Stretching the suboccipitals
The suboccipitals are a set of 4 muscles directly under your head. When the neck is forward, these get extremely tight!
As I demonstrate in the video above, my favorite way to release them is with 2 tennis balls taped together. But I show it with one lacrosse ball. I follow this with my favorite stretch. Think about rotating the head over an axis as you push the chin down and back while pulling the back of the head up and forward.
Activating the deep neck flexors
There are 4 muscles in the front of the neck called the deep neck flexors that are responsible for keeping the head in alignment. They go to sleep when the head falls forward.

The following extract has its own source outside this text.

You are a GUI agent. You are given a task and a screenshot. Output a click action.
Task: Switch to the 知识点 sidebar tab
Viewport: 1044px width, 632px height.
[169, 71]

As I show in the video, I love activating them with chin tucks lying on the back first. BUT you can do them sitting anytime, anywhere. To advance them, try lifting the head up less than an inch. How long can you hold that while maintaining a double chin? It should be TOUGH when done correctly
Stretch the levator scapulae
This muscle attaches from the high neck into the tip of the shoulder blade. This muscle typically feels the pain because it’s constantly working eccentrically to keep that head up while you work at the desk!

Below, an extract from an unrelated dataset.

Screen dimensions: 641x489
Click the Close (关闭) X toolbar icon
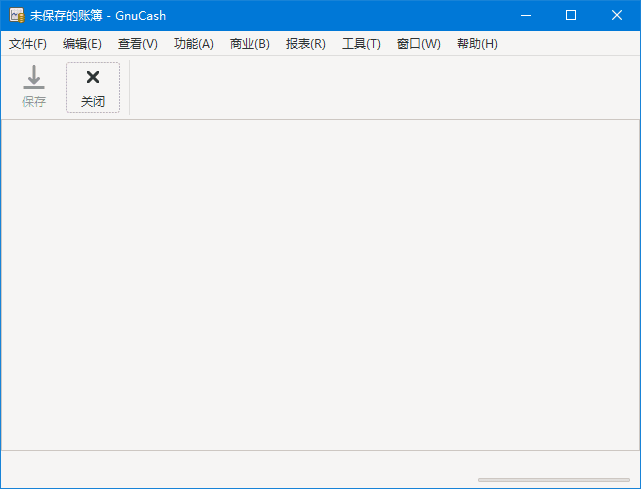click(x=93, y=77)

This is the neck stretch in the above video. Hold this stretch 30 seconds to a minute when feeling that pain creep up.
Stretch the sternocleidomastoid (SCM)
This muscle comes from the back of the ear to the from of the collar bone/sternum. With a forward head, it gets real nice and tight
Hold the collar bone/sternum area, tilt the head away as the chin lifts toward the sky.
How’s it feel??
These stretches are great for reducing that work-from-home neck tension and improving your posture. For more, check out…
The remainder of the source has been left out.